Christian Brauner <brauner@xxxxxxxxxx> · Mon, 18 Sep 2023 15:51:42 +0200

> Atomicity of getting a snapshot of the current mount tree with all of
> its attributes was never guaranteed, although reading
> /proc/self/mountinfo into a sufficiently large buffer would work that
> way.   However, I don't see why mount trees would require stronger
> guarantees than dentry trees (for which we have basically none).

So atomicity was never put forward as a requirement. In that
session/recording I explicitly state that we won't guarantee atomicity.
And systemd agreed with this. So I think we're all on the same page.

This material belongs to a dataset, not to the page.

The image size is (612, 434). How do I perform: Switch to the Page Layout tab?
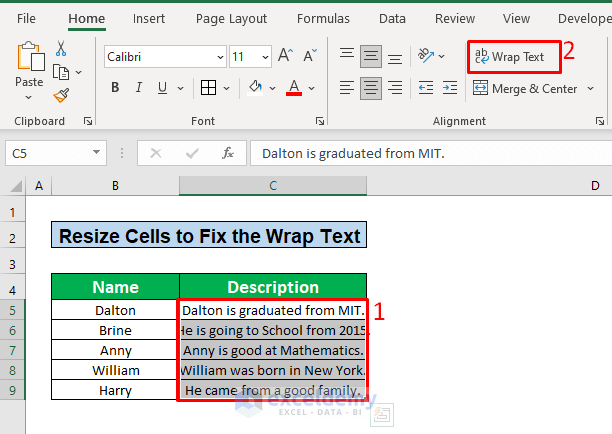click(x=232, y=18)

> Even more type clean interface:
> 
> struct statmnt *statmnt(u64 mnt_id, u64 mask, void *buf, size_t
> bufsize, unsigned int flags);
> 
> Kernel would return a fully initialized struct with the numeric as
> well as string fields filled.  That part is trivial for userspace to
> deal with.

I really would prefer a properly typed struct and that's what everyone
was happy with in the session as well. So I would not like to change the
main parameters.

> > Plus, the format for how to return arbitrary filesystem mount options
> > warrants a separate discussion imho as that's not really vfs level
> > information.
> 
> Okay.   Let's take fs options out of this.

Thanks.

> 
> That leaves:
> 
>  - fs type and optionally subtype

So since subtype is FUSE specific it might be better to move this to
filesystem specific options imho.

>  - root of mount within fs
>  - mountpoint path
> 
> The type and subtype are naturally limited to sane sizes, those are
> not an issue.

What's the limit for fstype actually? I don't think there is one.
There's one by chance but not by design afaict?

Maybe crazy idea:
That magic number thing that we do in include/uapi/linux/magic.h
is there a good reason for this or why don't we just add a proper,
simple enum:

enum {
        FS_TYPE_ADFS        1
        FS_TYPE_AFFS        2
        FS_TYPE_AFS         3
        FS_TYPE_AUTOFS      4
	FS_TYPE_EXT2	    5
	FS_TYPE_EXT3	    6
	FS_TYPE_EXT4	    7
	.
	.
	.
	FS_TYPE_MAX
}

that we start returning from statmount(). We can still return both the
old and the new fstype? It always felt a bit odd that fs developers to
just select a magic number.

> 
> For paths the evolution of the relevant system/library calls was:
> 
>   char *getwd(char buf[PATH_MAX]);
>   char *getcwd(char *buf, size_t size);
>   char *get_current_dir_name(void);
> 
> It started out using a fixed size buffer, then a variable sized
> buffer, then an automatically allocated buffer by the library, hiding
> the need to resize on overflow.
> 
> The latest style is suitable for the statmnt() call as well, if we
> worry about pleasantness of the API.

So, can we then do the following struct:

struct statmnt {
        __u64 mask;             /* What results were written [uncond] */
        __u32 sb_dev_major;     /* Device ID */
        __u32 sb_dev_minor;
        __u64 sb_magic;         /* ..._SUPER_MAGIC */
        __u32 sb_flags;         /* MS_{RDONLY,SYNCHRONOUS,DIRSYNC,LAZYTIME} */
        __u32 __spare1;
        __u64 mnt_id;           /* Unique ID of mount */
        __u64 mnt_parent_id;    /* Unique ID of parent (for root == mnt_id) */
        __u32 mnt_id_old;       /* Reused IDs used in proc/.../mountinfo */
        __u32 mnt_parent_id_old;
        __u64 mnt_attr;         /* MOUNT_ATTR_... */
        __u64 mnt_propagation;  /* MS_{SHARED,SLAVE,PRIVATE,UNBINDABLE} */
        __u64 mnt_peer_group;   /* ID of shared peer group */
        __u64 mnt_master;       /* Mount receives propagation from this ID */
        __u64 propagate_from;   /* Propagation from in current namespace */
	__aligned_u64 mountpoint;
	__u32 mountpoint_len;
	__aligned_u64 mountroot;
	__u32 mountroot_len;
        __u64 __spare[20];
};

Userspace knows already how to deal with that because of bpf and other
structs (e.g., both systemd and LXC have ptr_to_u64() helpers and so
on). Libmount and glibc can hide this away internally as well.